◆ **DATA**:
((
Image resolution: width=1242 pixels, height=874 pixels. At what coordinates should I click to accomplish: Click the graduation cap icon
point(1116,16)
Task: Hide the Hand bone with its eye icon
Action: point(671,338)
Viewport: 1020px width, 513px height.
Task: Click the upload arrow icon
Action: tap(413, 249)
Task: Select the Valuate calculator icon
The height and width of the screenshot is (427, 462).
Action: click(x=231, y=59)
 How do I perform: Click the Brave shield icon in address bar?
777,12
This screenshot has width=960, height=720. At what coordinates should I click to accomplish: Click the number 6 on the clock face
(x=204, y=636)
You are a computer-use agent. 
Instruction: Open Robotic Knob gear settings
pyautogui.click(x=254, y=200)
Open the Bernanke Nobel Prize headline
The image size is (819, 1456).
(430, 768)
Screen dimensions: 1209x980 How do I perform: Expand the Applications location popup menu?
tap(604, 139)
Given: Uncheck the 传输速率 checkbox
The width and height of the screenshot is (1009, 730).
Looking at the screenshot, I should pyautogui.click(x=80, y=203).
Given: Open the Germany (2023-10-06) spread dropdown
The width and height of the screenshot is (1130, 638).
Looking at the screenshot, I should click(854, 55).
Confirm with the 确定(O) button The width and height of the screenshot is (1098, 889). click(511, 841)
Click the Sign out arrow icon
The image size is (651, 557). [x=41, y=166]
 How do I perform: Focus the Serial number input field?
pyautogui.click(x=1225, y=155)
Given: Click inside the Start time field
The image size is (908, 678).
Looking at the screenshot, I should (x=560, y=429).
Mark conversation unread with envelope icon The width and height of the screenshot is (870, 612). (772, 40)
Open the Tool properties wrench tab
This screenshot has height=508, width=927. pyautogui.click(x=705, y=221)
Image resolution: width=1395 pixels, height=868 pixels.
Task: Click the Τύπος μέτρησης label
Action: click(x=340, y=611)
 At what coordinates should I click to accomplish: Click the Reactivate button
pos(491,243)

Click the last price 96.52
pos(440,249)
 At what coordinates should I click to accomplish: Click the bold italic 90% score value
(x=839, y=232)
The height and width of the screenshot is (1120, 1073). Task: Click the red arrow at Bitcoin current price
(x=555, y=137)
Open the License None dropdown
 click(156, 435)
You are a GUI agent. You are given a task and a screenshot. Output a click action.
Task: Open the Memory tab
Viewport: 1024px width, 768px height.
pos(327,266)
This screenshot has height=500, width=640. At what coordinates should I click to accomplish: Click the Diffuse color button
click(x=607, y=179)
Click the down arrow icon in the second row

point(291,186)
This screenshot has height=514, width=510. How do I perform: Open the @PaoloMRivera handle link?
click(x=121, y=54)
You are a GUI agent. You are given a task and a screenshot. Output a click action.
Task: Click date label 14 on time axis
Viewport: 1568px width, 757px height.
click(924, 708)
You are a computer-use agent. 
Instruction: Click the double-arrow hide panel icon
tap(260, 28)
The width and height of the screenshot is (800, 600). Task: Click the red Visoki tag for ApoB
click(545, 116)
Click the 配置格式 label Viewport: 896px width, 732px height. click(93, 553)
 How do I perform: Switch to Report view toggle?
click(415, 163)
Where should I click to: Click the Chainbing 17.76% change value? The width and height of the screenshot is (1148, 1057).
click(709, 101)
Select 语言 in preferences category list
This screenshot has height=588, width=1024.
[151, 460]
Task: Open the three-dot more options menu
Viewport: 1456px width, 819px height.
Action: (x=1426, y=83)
))
◆ **TASK TO COMPLETE**: Which lines in the data contain the word "dropdown", matching its case exactly? Find each one and copy it in full.

◆ **OUTPUT**:
Given: Open the Germany (2023-10-06) spread dropdown
Open the License None dropdown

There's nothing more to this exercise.